PARIS (AFP) Dec 28, 2005
French President Jacques Chirac on Wednesday hailed the launch of the first test satellite of the Galileo navigation system as a key achievement for Europe's space industry.
"Space is an essential part of the great European project," Chirac said in a statement, voicing his "great satisfaction" at the successful deployment of the GIOVE-A satellite from Baikonur in Kazakhstan on Wednesday.
"This new success for Europe's space industry comes on the heels of the fifth successful launch of an Ariane rocket this year, from the Kourou Space Centre in Guiana," Chirac said.
"The European Space Agency has marked its 50th birthday with an exceptionally rich year," he added, also citing the success of the Huygens mission to Saturn's moon Titan and congratulating the entire ESA leadership.
The Galileo network, destined to provide a pinpoint-accurate navigational device, will allow Europe to gain strategic independence, as satellites have become indispensable for regulating air, maritime and automobile traffic.

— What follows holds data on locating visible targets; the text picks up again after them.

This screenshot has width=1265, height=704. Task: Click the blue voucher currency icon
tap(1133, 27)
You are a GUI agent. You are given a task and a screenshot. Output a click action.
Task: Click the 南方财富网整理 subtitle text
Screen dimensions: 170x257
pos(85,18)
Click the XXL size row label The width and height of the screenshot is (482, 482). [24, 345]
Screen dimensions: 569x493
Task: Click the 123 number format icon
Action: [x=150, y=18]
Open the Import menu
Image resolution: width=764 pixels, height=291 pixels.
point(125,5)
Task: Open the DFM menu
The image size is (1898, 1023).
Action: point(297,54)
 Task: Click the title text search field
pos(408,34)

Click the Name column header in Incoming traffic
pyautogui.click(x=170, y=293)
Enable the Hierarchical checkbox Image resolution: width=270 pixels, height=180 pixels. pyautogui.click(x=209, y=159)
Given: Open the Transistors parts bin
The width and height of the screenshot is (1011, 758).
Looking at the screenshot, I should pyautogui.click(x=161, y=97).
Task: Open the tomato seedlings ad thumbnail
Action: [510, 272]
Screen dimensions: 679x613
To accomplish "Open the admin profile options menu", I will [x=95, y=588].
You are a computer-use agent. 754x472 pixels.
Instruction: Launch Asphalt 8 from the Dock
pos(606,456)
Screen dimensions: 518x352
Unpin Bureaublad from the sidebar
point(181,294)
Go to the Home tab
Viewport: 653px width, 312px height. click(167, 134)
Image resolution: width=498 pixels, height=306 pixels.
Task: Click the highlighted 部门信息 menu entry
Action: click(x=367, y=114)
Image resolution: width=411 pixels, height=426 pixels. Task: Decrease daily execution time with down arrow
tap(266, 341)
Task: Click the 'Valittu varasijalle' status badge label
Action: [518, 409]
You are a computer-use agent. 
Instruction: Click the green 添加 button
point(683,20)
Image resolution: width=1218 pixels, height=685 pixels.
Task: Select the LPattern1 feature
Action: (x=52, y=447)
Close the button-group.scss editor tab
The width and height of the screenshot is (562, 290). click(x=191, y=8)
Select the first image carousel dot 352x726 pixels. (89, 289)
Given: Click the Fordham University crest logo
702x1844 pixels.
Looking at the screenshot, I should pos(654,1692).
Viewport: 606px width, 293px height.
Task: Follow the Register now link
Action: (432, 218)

It will both compete with and complement the US Global Positioning System (GPS), which was originally developed for military targeting and positioning.
The European system was the first to be designed for strictly civilian use and will cost an estimated 3.8 billion euros (4.5 billion dollars).
The GIOVE-A satellite will test equipment, including an atomic clock, ahead of future launches of satellites making up the network.